Incidente viale Fulvio Testi, spuntano i video: la svolta clamorosa – Le ultime ore hanno visto la diffusione sui social di diversi video che sembrano fornire nuovi elementi sul tragico incidente avvenuto all’alba di domenica in viale Fulvio Testi a Milano. Le immagini mostrano un giovane di 20 anni, identificato inizialmente come il possibile conducente del potente suv Mercedes classe G Brabus, mentre accorre sul luogo dell’incidente insieme ad alcuni passanti. Nei filmati si nota il giovane, sconvolto, che urla: «Ci sono i miei amici che stanno morendo» e cerca disperatamente di rompere il finestrino del veicolo per prestare aiuto ai passeggeri rimasti intrappolati tra le lamiere.

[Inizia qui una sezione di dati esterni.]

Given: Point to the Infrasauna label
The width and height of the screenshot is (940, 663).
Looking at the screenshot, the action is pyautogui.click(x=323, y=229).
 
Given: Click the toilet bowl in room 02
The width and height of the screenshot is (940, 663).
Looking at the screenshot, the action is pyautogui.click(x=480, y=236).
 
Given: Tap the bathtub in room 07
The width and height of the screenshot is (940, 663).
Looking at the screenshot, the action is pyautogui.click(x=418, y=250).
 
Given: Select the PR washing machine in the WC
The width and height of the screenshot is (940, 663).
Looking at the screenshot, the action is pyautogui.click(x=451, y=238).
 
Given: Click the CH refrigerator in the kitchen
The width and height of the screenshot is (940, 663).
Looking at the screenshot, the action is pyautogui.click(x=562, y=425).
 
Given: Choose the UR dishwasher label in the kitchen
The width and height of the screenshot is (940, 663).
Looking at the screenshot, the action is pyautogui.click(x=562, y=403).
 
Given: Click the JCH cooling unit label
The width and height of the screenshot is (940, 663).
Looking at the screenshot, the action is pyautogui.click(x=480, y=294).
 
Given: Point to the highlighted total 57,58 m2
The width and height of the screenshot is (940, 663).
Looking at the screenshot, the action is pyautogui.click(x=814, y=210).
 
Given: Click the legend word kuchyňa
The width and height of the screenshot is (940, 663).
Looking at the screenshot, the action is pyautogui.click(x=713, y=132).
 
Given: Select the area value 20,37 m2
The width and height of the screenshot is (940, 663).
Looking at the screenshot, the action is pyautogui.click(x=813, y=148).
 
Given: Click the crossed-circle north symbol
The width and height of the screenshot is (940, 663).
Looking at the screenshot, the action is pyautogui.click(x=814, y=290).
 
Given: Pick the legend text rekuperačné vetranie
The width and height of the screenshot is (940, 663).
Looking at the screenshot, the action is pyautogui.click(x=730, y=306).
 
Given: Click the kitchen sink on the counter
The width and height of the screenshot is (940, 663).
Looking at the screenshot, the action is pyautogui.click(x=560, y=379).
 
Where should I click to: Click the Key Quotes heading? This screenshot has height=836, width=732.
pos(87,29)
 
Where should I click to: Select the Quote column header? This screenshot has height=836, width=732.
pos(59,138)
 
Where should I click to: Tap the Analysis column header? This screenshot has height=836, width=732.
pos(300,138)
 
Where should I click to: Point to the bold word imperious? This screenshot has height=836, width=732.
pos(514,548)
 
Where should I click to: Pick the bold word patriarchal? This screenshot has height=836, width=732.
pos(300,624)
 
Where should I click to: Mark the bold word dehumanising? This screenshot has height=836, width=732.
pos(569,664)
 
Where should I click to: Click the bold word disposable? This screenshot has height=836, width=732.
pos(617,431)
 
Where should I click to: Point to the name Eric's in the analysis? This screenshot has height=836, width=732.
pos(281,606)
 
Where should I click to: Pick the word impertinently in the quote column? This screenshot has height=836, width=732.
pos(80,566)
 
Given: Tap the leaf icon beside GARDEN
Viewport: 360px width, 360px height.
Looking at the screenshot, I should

Incidente viale Fulvio Testi, spuntano i video: la svolta clamorosa
Le registrazioni video risultano determinanti per chiarire il cosiddetto “mistero della scarpa”: una sneaker rinvenuta tra i resti del suv, rimasta sull’asfalto durante i momenti concitati dei primi soccorsi. Il fatto che il ragazzo sia stato ripreso con pochi segni di ferite, nonostante alcune tracce di sangue sugli abiti, porta gli inquirenti a ritenere con maggiore convinzione che non si trovasse all’interno dell’auto al momento dell’impatto che ha causato la morte del 19enne Pietro Silva Orrego.
I primi accertamenti effettuati dagli agenti della Polizia Locale hanno visto il 20enne ascoltato immediatamente, anche a seguito della segnalazione di un testimone che lo aveva indicato come probabile guidatore del veicolo. Il giovane, residente a poca distanza dal luogo dell’incidente e conoscente delle vittime, aveva dichiarato di essere giunto sul posto tramite tram, una versione smentita dalle verifiche successive e che ha alimentato ulteriori dubbi sulla sua effettiva posizione al momento dello schianto. Risultato positivo all’alcol test effettuato dagli agenti, il ragazzo resta comunque una figura chiave nelle indagini, anche se al momento non risulta essere il principale indiziato. Gli accertamenti sono ora concentrati su altri protagonisti della vicenda e sulle dinamiche che hanno portato al tragico epilogo.

Le indagini e i protagonisti coinvolti
La Procura di Milano, con la pm Giancarla Serafini a coordinare il fascicolo, sta valutando l’iscrizione nel registro degli indagati per omicidio stradale del 23enne Enrico R., patentato e con fedina penale pulita, che aveva noleggiato il suv presso una società specializzata. Enrico R. ha confermato agli inquirenti di essere stato lui alla guida al momento dell’incidente. Sono in attesa i risultati dell’ulteriore alcol test eseguito in pronto soccorso per chiarire la sua posizione. Parallelamente, tra i soggetti coinvolti figura anche L.C., 32 anni, originario di Napoli e conducente della Opel Corsa che si è scontrata con la Mercedes. Trasportato in ospedale in codice giallo, è risultato positivo al pre-test per sostanze stupefacenti. Rimane sotto osservazione anche S.T., 30 anni, unica sopravvissuta tra i passeggeri del suv insieme al 23enne indagato e alla vittima, attualmente ricoverata in prognosi riservata dopo un delicato intervento chirurgico.